#### [TASK PROMPT]
From the listing below, work out how many lines contain "Enable"; the answer is that number and nothing more.

#### [AVAILABLE RECORDS]
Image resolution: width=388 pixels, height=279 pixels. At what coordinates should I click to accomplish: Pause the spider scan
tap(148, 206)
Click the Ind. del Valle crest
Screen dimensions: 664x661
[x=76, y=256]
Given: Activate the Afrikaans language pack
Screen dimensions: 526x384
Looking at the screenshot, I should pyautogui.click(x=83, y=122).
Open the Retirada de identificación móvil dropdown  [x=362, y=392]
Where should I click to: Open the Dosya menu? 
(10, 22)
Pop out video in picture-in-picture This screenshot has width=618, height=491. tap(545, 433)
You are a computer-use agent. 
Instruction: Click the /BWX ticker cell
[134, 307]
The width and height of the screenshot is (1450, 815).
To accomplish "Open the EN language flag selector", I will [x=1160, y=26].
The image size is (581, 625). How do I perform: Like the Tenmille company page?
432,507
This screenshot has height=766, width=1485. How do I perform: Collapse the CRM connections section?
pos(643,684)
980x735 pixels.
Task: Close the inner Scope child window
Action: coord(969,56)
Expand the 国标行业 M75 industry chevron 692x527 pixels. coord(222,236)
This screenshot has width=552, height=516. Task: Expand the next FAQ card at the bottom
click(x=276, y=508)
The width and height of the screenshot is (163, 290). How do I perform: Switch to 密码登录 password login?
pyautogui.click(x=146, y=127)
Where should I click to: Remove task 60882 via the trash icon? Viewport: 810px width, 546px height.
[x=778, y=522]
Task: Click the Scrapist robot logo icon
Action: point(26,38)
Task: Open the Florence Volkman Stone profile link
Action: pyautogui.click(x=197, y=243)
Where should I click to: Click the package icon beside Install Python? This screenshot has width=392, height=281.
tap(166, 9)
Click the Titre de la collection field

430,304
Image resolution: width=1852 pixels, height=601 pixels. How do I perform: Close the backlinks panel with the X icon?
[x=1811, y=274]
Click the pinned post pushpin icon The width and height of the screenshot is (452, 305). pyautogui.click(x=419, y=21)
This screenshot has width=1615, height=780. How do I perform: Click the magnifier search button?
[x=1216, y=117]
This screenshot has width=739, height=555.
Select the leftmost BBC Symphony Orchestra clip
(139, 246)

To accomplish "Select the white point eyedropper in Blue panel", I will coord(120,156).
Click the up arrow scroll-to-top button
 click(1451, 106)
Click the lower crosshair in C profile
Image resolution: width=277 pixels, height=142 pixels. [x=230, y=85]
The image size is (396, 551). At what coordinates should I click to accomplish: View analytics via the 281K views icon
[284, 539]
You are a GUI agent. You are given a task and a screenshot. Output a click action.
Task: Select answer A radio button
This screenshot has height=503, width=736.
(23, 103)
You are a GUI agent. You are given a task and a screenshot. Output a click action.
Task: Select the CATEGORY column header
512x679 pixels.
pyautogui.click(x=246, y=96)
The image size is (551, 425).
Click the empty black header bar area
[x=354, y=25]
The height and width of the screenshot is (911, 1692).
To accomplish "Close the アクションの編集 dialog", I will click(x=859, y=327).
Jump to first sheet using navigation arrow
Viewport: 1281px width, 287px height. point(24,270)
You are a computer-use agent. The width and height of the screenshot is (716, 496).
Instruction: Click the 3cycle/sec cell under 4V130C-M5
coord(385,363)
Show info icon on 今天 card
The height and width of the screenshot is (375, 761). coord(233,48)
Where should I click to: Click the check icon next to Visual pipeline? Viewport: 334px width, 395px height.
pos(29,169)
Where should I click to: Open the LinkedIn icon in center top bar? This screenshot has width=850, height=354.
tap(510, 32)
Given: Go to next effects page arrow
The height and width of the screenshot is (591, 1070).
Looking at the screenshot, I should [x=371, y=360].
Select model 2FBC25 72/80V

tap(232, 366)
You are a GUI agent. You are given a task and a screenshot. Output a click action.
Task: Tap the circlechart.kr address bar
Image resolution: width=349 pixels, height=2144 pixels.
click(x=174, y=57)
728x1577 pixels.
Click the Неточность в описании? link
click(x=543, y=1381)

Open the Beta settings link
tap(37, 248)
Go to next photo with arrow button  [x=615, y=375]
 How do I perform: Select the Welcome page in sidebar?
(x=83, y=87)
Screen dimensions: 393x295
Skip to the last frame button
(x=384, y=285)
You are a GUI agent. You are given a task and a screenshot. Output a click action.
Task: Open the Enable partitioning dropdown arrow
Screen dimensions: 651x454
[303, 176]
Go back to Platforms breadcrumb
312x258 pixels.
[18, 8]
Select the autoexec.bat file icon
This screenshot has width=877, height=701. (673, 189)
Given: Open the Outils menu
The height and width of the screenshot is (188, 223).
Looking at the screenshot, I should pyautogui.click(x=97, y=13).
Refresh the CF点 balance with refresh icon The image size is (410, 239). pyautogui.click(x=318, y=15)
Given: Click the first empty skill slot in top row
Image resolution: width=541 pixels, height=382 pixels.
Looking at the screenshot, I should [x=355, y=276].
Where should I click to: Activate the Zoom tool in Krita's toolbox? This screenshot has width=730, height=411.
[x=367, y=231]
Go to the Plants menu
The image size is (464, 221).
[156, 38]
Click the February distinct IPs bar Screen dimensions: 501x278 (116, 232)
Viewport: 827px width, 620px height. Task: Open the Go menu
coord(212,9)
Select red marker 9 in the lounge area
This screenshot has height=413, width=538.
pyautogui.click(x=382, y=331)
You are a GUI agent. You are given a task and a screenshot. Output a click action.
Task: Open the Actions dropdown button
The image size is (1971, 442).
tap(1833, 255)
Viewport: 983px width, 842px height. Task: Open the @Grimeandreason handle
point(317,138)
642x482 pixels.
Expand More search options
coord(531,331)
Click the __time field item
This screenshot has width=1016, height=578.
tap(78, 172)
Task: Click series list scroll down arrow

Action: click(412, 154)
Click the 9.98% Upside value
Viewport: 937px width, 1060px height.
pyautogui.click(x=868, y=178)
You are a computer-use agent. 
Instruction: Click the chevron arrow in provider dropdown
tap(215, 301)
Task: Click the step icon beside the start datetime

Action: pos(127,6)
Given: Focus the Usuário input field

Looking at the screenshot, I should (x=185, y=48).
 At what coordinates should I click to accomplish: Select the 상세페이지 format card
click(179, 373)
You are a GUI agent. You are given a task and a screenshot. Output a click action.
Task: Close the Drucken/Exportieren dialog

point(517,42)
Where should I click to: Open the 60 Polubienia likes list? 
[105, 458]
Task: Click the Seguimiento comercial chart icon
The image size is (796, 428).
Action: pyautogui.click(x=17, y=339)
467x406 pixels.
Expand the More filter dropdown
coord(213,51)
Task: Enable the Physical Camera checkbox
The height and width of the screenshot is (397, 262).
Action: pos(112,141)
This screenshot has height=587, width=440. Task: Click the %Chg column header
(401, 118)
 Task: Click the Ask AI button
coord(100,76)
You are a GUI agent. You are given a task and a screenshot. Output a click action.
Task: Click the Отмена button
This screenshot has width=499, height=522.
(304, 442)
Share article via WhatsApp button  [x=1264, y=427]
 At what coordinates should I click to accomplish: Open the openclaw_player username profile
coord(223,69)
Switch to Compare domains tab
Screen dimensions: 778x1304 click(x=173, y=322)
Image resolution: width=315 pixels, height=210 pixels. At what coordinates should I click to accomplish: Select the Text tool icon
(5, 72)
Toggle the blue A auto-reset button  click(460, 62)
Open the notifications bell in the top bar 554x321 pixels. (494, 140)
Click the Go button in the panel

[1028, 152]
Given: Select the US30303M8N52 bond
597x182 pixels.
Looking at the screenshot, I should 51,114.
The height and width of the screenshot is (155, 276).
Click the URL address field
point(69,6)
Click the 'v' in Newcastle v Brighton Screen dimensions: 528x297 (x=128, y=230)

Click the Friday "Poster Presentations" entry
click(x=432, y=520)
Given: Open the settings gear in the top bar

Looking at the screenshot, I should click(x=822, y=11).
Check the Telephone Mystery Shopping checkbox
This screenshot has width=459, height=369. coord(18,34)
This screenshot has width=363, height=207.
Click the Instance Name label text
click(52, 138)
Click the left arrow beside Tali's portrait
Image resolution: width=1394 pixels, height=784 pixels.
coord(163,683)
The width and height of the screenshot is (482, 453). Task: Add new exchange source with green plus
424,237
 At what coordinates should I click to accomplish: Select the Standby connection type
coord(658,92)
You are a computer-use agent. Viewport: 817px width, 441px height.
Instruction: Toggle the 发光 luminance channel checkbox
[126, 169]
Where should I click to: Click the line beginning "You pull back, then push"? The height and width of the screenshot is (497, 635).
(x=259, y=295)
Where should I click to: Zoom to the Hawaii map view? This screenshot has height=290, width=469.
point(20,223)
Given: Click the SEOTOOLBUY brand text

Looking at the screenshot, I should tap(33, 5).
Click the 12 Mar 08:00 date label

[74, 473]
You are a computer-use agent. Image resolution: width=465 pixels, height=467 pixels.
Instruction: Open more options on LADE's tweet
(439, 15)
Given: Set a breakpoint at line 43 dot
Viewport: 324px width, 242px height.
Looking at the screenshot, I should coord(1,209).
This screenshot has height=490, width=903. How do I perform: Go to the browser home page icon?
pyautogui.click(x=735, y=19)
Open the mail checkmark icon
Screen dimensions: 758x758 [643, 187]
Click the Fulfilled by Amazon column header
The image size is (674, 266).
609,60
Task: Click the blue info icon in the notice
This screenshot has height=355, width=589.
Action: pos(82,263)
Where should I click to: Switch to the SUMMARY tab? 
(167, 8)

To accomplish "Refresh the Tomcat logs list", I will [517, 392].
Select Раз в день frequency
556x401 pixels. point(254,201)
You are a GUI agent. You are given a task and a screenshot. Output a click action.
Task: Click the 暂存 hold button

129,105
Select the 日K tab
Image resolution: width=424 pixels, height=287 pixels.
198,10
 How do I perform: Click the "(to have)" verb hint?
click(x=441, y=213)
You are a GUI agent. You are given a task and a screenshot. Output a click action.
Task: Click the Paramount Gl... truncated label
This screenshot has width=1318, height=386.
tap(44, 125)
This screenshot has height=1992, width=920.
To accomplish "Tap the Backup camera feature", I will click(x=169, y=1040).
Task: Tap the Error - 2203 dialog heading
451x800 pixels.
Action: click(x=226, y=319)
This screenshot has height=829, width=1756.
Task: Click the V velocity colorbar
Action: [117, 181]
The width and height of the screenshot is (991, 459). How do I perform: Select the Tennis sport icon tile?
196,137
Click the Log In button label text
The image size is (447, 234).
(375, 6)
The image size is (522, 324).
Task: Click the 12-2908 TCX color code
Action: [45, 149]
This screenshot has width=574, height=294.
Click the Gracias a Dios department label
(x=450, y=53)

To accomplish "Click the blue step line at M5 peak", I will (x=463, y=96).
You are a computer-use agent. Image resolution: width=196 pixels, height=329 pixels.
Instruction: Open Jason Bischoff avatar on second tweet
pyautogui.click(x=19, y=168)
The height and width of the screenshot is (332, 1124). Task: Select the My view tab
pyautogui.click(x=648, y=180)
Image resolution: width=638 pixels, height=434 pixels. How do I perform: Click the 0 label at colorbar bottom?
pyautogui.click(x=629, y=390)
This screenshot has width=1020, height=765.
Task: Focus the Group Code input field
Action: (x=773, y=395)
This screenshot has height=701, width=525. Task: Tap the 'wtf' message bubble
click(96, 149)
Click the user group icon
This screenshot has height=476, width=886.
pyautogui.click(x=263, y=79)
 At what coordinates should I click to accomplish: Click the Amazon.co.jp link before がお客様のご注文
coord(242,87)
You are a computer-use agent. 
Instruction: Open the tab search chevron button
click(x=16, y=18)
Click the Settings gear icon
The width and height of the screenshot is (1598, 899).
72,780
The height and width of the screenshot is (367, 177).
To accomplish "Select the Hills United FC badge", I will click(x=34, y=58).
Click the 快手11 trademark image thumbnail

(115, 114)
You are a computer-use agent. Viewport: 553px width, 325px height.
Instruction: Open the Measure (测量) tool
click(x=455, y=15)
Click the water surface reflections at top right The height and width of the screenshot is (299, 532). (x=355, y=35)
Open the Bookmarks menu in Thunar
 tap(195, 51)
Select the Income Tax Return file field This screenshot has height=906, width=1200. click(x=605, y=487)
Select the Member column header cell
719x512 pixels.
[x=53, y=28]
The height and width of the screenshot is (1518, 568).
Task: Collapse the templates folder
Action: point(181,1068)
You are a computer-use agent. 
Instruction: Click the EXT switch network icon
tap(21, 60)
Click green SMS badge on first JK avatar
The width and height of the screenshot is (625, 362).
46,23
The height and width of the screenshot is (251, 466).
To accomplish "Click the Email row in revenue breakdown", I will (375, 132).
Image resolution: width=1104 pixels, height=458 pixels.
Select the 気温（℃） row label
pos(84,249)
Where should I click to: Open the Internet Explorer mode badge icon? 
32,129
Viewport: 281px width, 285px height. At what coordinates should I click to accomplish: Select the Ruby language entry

#### [TASK ANSWER]
2